El confinamiento de la vida humana a su pura supervivencia, se inscribe en ese umbral biopolítico del que nos hablaba Foucault. La vida es objeto de un poder que emana de sí misma pero que, reificado, la trasciende y la somete a su dominio. La vida inmunizada de los riesgos que la circundan (parafraseando a Esposito), se paraliza en su conservación y sacrifica su potencia, quedando resguardada por unos mecanismos que a su vez deben asimilar aquello que quieren contrarrestar, multiplicándolo y volviéndose la principal amenaza, como ocurre con la militarización del Wall Mapu, similar a un cerco eléctrico que puede dañar no sólo a los enemigos sino a los propios aliados (como la figura antigua del phármakon).
Tras el crimen de Catrillanca la reacción de las comunidades no se hizo esperar (¿no era acaso previsible?), frente a lo cual se decide fortalecer el despliegue policial en la zona. Es una profecía autocumplida, donde las desafortunadas e irreflexivas declaraciones de Piñera –a las que ya nos tiene acostumbrados– afirman esta vez que “Carabineros tiene derecho a su defensa”, sin que nadie tenga el derecho a defenderse de Carabineros so pena de ser calificado como violentista (“maltrato de obra”).
Ya sabemos: no es el contenido de la violencia lo que se recusa sino su ubicación. El derecho a la defensa frente a Carabineros podrá ser, por el contrario, no un derecho sino una “violencia divina” (en los términos de Walter Benjamin) frente a todo un dispositivo jurídico que ejerce la “violencia mítica” para la conservación y restauración del orden, y sólo allí será cierto que, como dice Agamben, “Un día la humanidad jugará con el derecho, como los niños juegan con los objetos en desuso no para restituirles su uso canónico sino para librarlos de él definitivamente” (2005: p. 121).

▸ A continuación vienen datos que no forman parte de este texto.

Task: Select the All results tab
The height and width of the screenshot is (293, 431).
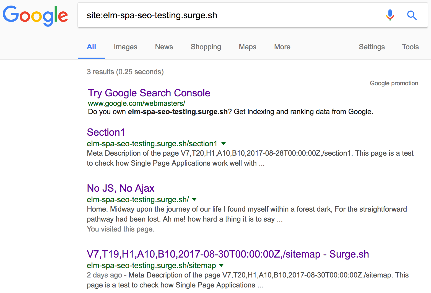Action: [91, 47]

Chile transita por un peligroso derrotero. Sin una transformación cultural –en un sentido genuinamente gramsciano– que permita la emergencia de nuevas imaginaciones y relaciones humanas de nuevo tipo, las estrategias punitivas y las políticas económicas neoliberales seguirán contribuyendo a la reproducción de un orden que se nutre del miedo, y en esa medida lo proporciona imaginariamente para administrar el temor contra aquello que es resultado de su propia consagración. Sólo destituyendo sus premisas, es posible disolver sus consecuencias.
[1] Ver al respecto Santa Cruz, E & Corrales, O. (2012). Las imágenes del miedo: discurso televisivo y sujeto delincuente, en Comunicación y Medios (26), 69-83.